The transition mechanisms identified in this paper can be distinguished between private i.e. impacts on family wealth, that is, employment, income, value of assets, ability to save and so on, and public, through impacts on government spending, in particular the provision of basic services, and taxation. These mechanisms are likely to have different impacts, or intensity of impact, depending on whether the economy is relatively stable or going through crisis. Also, they will have different impacts on different groups in society and amongst the poor. It is vital that these are studied further.
There will obviously be other mechanisms and these need also to be identified. Key areas for future research include:
As Kraay pointed out, the “clearest conclusion that emerges from the empirics is that there are no clear conclusions. And so the “burden of proof” for unravelling the benefits and costs of capital account liberalisation lies with all those interested in providing sound development policy advice.”

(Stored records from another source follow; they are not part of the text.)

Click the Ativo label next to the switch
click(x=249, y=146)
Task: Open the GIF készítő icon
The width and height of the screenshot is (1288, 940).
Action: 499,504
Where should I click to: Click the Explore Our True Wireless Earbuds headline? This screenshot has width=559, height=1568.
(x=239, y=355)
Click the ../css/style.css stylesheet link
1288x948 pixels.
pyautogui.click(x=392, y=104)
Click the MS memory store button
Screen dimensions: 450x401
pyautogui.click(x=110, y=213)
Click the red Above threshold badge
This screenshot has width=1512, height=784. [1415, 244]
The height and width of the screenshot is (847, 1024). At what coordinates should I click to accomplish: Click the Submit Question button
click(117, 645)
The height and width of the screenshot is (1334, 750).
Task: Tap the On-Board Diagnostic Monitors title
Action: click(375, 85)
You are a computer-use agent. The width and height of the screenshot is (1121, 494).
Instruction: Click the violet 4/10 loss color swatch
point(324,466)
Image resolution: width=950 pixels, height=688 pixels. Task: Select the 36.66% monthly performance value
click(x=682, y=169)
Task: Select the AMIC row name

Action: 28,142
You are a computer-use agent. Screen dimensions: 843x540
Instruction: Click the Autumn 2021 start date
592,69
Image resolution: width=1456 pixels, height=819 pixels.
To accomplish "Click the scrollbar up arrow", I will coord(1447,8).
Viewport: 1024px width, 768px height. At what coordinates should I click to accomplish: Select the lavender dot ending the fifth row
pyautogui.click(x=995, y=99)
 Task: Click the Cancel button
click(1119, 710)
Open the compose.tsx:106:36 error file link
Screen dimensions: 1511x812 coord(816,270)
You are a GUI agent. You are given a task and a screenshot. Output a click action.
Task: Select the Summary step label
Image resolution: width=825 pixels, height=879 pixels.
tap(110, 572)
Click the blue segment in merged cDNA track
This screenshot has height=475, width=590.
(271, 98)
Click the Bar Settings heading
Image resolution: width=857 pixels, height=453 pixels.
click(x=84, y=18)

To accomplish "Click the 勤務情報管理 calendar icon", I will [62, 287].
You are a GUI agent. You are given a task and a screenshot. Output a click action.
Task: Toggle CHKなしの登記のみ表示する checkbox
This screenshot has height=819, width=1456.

It was generally agreed that empirical, cross country models are not likely to yield useful information because whether CAL has indirect positive or negative impacts depends on the circumstances in each country. This makes the case for analysing the potential impacts on a “case by case” basis. The UK government’s proposal for “road maps”16 for financial reforms may be a helpful step forward to taking such an approach. However, they will not be helpful if the assumption is that the ultimate goal is capital account liberalisation. The goal should not be the tool, the goal is poverty reduction and CAL may or may not be part of the tool box that will help to achieve it.
But as Leape points out, “evidence.based policy requires evidence. Currently the available data is very poor, not only for those of us who are analysts or academics, but those who are policy makers in the countries themselves. This creates a very strong argument for building up this evidence, data collection and analytical capacity within countries should be a priority for donor support. There is also scope for NGOs to support creative initiatives in this area, ways we can get new kinds of information, household surveys etc which can bring to bear new linkages which we’re undoubtedly not yet aware of in this area.”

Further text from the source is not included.